Saint Gervais les Bains, 20/02/2013
Le 5 septembre de l’année 1924, à Turin, alors qu’il sort de chez lui, Piero Gobetti est agressé et frappé par des squadristi (ne s’étant jamais remis de ses blessures, il meurt en 1926).
C’est presque en cette même année, Piazza del Duomo à Milan, qu’une foule de fanatiques afflue : ils veulent participer à une manifestation fasciste.
Ces deux épisodes ont définitivement changé la vie de Giuseppe Saragat et de ses compagnons.
Il y a vingt ans, des milliers de personnes sont agressées, pas physiquement mais moralement : tous meurent civilement au bout de quelques jours. Un président du Conseil est contraint, pour éviter le lynchage pas seulement moral mais, cette fois, aussi physique, de se réfugier en Afrique.
La maladie de la démocratie italienne commence à se développer.
Un autre président du Conseil est impliqué dans une centaine de procès. Au final, la calomnie de « l’argent volé aux italiens » ne pouvant être utilisée contre lui, d’autres méthodes pas moins infamantes sont appliquées.
Hier, sur la Piazza del Duomo à Milan, 30.000 personnes étaient rassemblées pour écouter leur leader.
La maladie est désormais quasiment incurable.
Selon Alain Salles, correspondant à Athènes du prestigieux quotidien “Le Monde”, le pharmacien à la retraite Dimitris Christoulas a écrit, avant de se suicider, le message suivant : « Mon âge ne me permettant pas d’entreprendre une action individuelle plus radicale (omissis), je ne vois pas d’autres solutions possibles que de mettre fin dignement à ma vie.
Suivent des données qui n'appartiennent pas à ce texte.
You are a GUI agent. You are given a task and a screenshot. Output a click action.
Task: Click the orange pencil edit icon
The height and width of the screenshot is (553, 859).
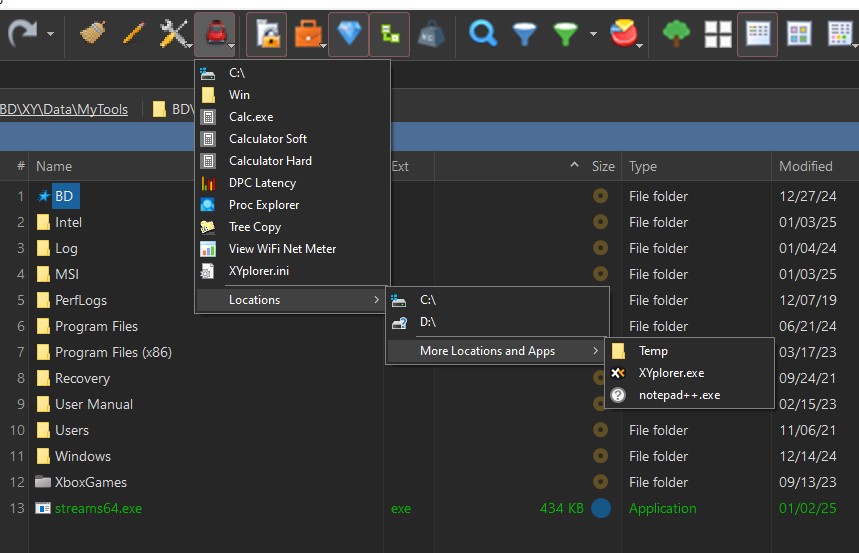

Je ne serais ainsi plus obligé de fouiller les poubelles pour assurer ma survie. Je suis certain que les jeunes sans avenir prendront un jour (omissis) ».
Les omissis concernent la demande de recourir à la violence que je ne partage pas même si cela est compréhensible dans le cas du pharmacien d’Athènes (1).
J’espère que les jeunes sans avenir pourront rétablir la légalité en Italie.
J’espère que les jeunes sans avenir pourront comprendre ce qui est arrivé en Italie au cours de ces vingt dernières années.
J’espère que les jeunes sans avenir pourront un jour choisir leurs propres représentants politiques librement et sans utiliser le système actuel semblable à celui utilisé en URSS sous Staline pour élire les membres du Comité central.
(1) Beaucoup de lecteurs me demandent de transcrire l’intégralité de la lettre en question. C’est principalement pour le respect de la mémoire de Dimistris que j’accepte. Voici le texte retranscrit par le correspondant du journal « Le Monde » :
« Mon âge ne me permettant pas d’entreprendre une action individuelle plus radicale (mais si un grec venait à brandir une Kalachnikov, je serais certainement le second), je ne vois pas d’autres solutions possibles que de mettre fin dignement à ma vie. Je ne serais ainsi plus obligé de fouiller les poubelles pour assurer ma survie. Je suis certain que les jeunes sans avenir prendront un jour les armes et iront pendre les traîtres de ce pays sur la place Syntagma, comme l’ont fait les Italiens avec Mussolini en 1945 ».